Birch mice are small, mouselike rodents with a long and semi-prehensile tail. They have large feet, but unlike the related jerboas and jumping mice, they do not have elongated legs. Their skin colour is light brown or dark-brown to brownish yellow on the upper side and paler on the underside, but generally brownish. Some species have a dark dorsal stripe down the head and back.
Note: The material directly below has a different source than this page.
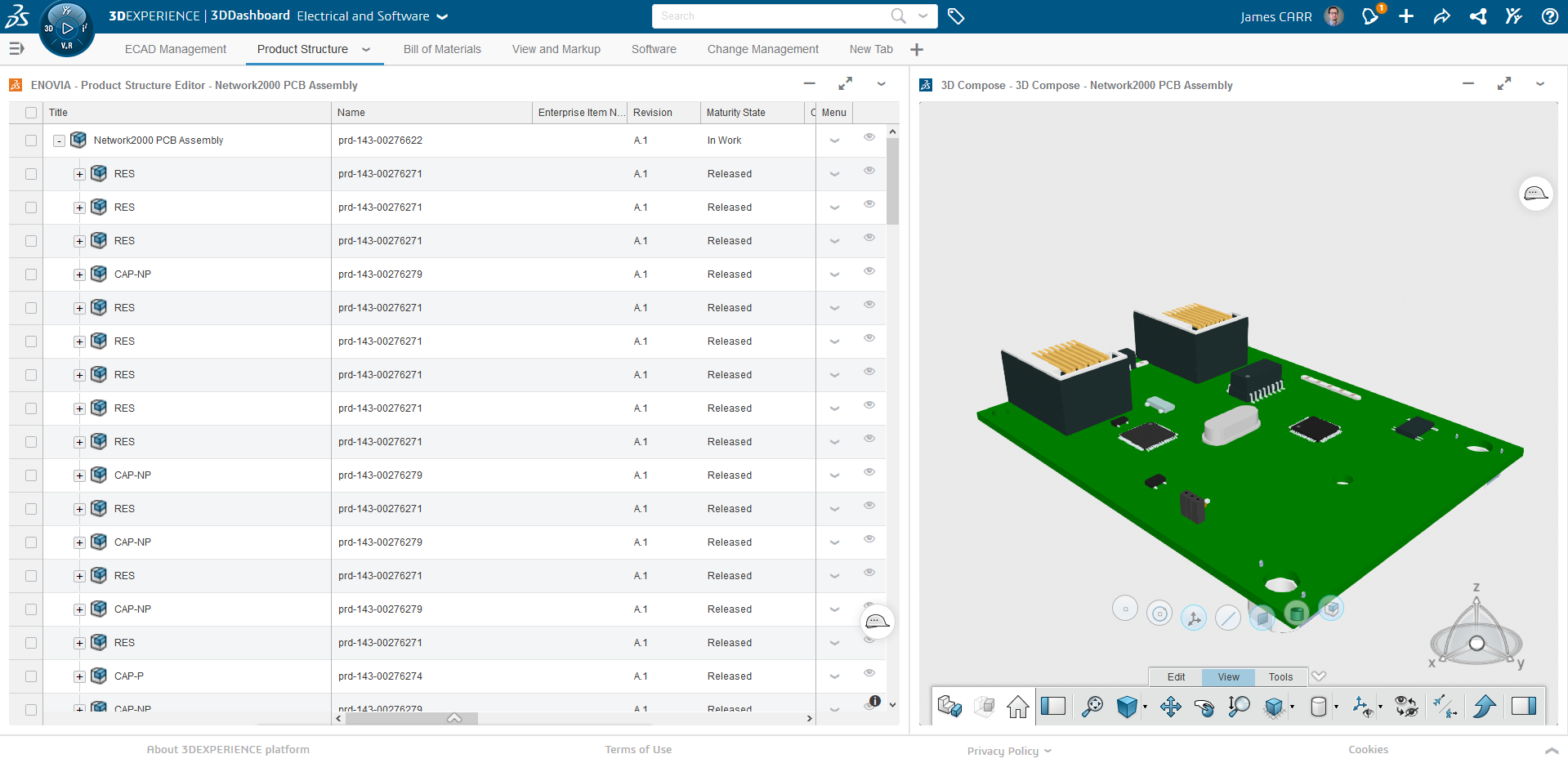The width and height of the screenshot is (1568, 763).
Task: Open the Product Structure tab dropdown arrow
Action: pyautogui.click(x=366, y=50)
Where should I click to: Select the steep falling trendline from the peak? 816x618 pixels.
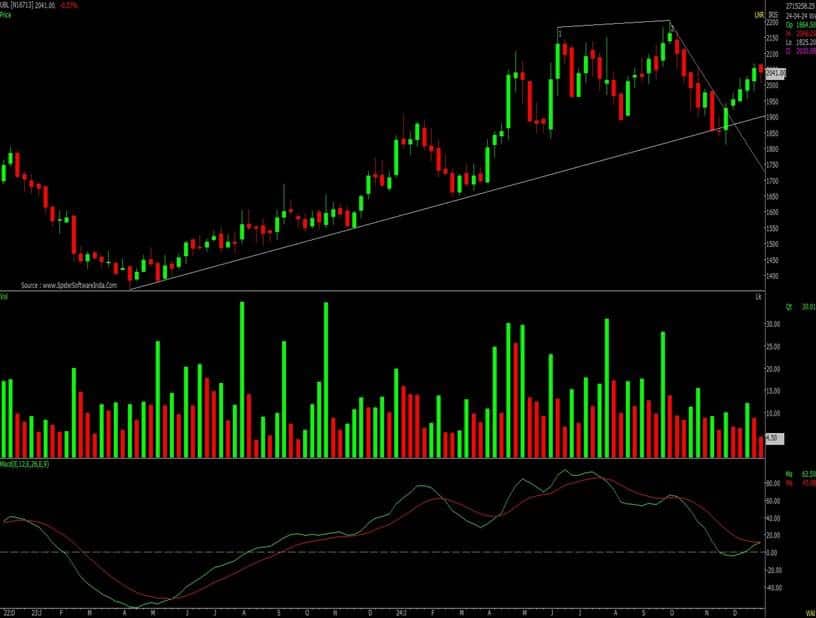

Birch mice are found in Asia and Europe in a vast geographic distribution, primarily in forests, shrublands, and grasslands, though some species can be found in wetlands. Although they have a diverse region of areas, their molecular and anatomical markers suggest that birch mice originated from Central Asia.

They dig shallow burrows in which they build oval nests out of grass and plant stems. Birch mice are typically active at night, and travel by jumping and climbing on bushes and shrubs, using their toes and tails to cling to branches. They hibernate for at least six months of the year, with some species such as the northern birch mouse migrating from meadows in the warm months to forests for the winter.

Birch mice are omnivores and primarily eat seeds, berries, and insects. They lose a remarkable amount of weight during hibernation, with the northern birch mouse falling from approximately 12 to 6 grams over the course of the winter. They are all of a similar size, ranging from 4–8 cm long, with tail lengths ranging from 6-12 cm. Weights range from 5-13 g.

==Species==

Mammal Species of the World (2005) listed thirteen species of birch mice. This has been augmented since by generally accepted proposals made since using molecular phylogenetic analysis, resulting in sixteen total species being accepted by both the American Society of Mammalogists (ASM) and the International Union for Conservation of Nature (IUCN). All species of Sicista cluster into five major lineages: S. betulina, S. caucasica, S. caudata, S. tianschanica, and S. concolor.

- Armenian birch mouse, Sicista armenica
- Northern birch mouse, Sicista betulina
- Caucasian birch mouse, Sicista caucasica
- Long-tailed birch mouse, Sicista caudata
- Tsimlyansk birch mouse, Sicista cimlanica
- Chinese birch mouse, Sicista concolor
- Kazbeg birch mouse, Sicista kazbegica
- Kluchor birch mouse, Sicista kluchorica
- Nordmann's birch mouse, Sicista loriger
- Altai birch mouse, Sicista napaea
- Gray birch mouse, Sicista pseudonapaea
- Severtzov's birch mouse, Sicista severtzovi
- Strand's birch mouse, Sicista strandi
- Southern birch mouse, Sicista subtilis
- Tien Shan birch mouse, Sicista tianshanica
- Hungarian birch mouse, Sicista trizona

Three additional species have been proposed and have been accepted by the ASM but are not recognised as species by the IUCN.
- Talgar birch mouse, Sicista talgarica
- Terskey birch mouse, Sicista terskeica
- Zhetysu birch mouse, Sicista zhetysuica

Of the sixteen species recognised by the IUCN, none have population estimates, but the Hungarian birch mouse and Kazbeg birch mouse are classified as endangered, while the Armenian birch mouse, Nordmann's birch mouse, and Severtzov's birch mouse are categorised as critically endangered.